«El hijo de la gran puta ha sido detenido esta misma mañana». Estalló la revolución. Cuando aquel reportero del telediario se atrevió a llamar a las cosas por su nombre, la historia del periodismo cambió en el país. Las otras cadenas de televisión decidieron copiar la idea y ya no quedaba un reportero que no hablase con sinceridad y de manera explícita.

Después le siguieron los periódicos: «El chorizo llenó su cuenta con las arcas del ayuntamiento. Sus colegas igual de sinvergüenzas le defendieron y como los votantes a veces parecen gilipollas, la cosa no cambiará». Asesinos, ladrones, corruptos… recuperaron el título ganado a pulso; perdieron los calificativos débiles y descripciones suaves, insulsas, que se inventaron en las facultades de comunicación o en los equipos de redacción de los medios para no hacer daño. Desaparecieron expresiones como “presunto autor” o “principal sospechoso”.

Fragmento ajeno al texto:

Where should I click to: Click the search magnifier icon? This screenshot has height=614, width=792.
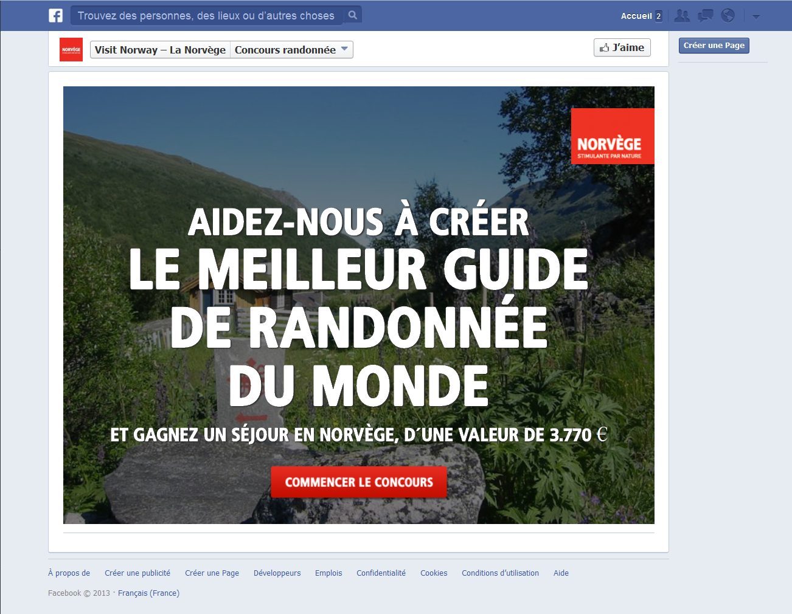click(352, 15)
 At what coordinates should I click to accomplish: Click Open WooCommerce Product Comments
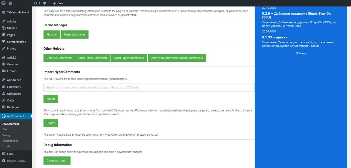pos(177,58)
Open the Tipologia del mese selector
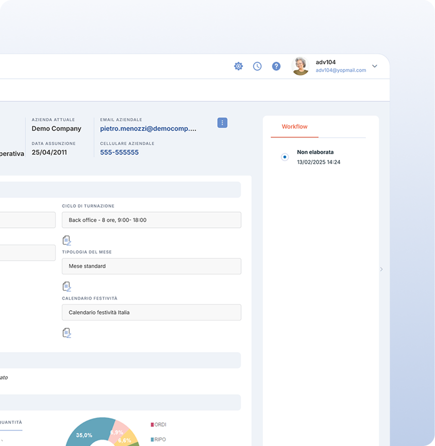The width and height of the screenshot is (435, 446). tap(151, 266)
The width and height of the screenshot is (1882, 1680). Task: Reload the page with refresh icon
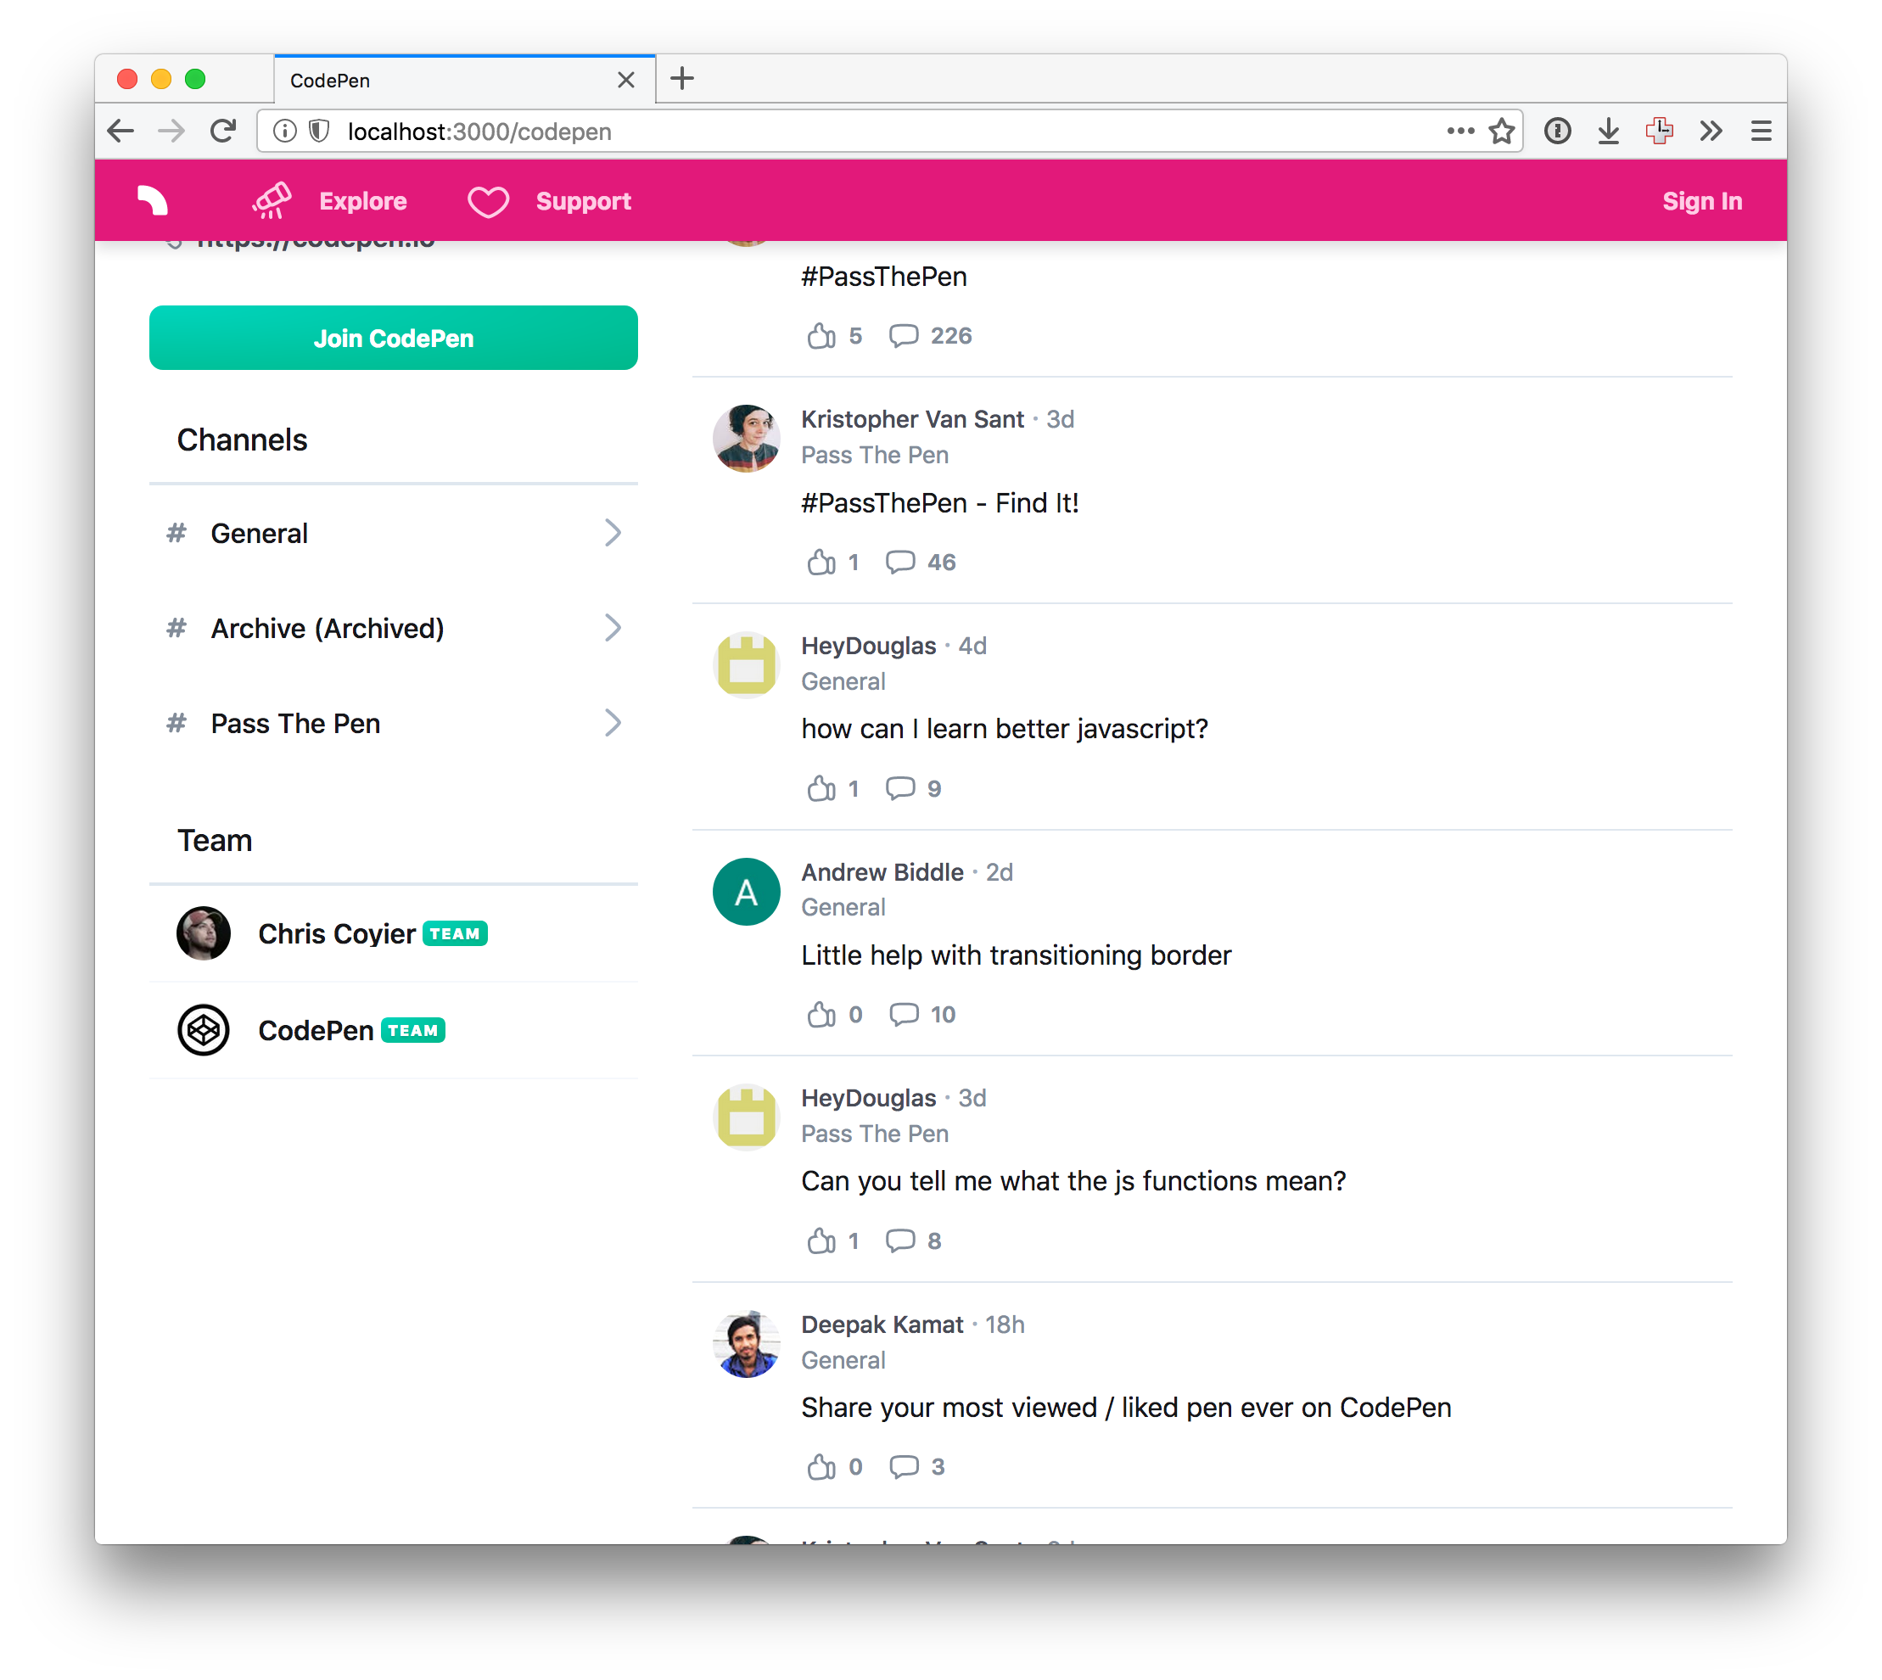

«Hoy nos encontramos con la familia del depravado, ¿cómo se siente al darse cuenta de la asquerosa educación que ha proporcionado a su hijo?». El público aplaudió la iniciativa, demandaban cada vez mayor claridad; los tertulianos perdieron su trabajo, ya había quienes unían improperios y actualidad sin necesidad de consumir estupefacientes. Los delicados e intocables futbolistas se convirtieron en «inútiles millonarios incapaces de meter una bolita sin instrucciones de un equipo de 20 entrenadores y miles de personas detrás». Los cines empezaron a tener solo taquillazos; no se veían en cartelera los «bodrios de gente desgraciada ni superhéroes más repetidos que los especiales de Navidad». Los premios de periodismo se daban por honestidad y sinceridad. Todo era más sencillo y campechano, sin retórica, sin hipocresía.

Por suerte, nunca entraron a valorar ninguna puta mierda de artículo ni blogs de escritores frustrados.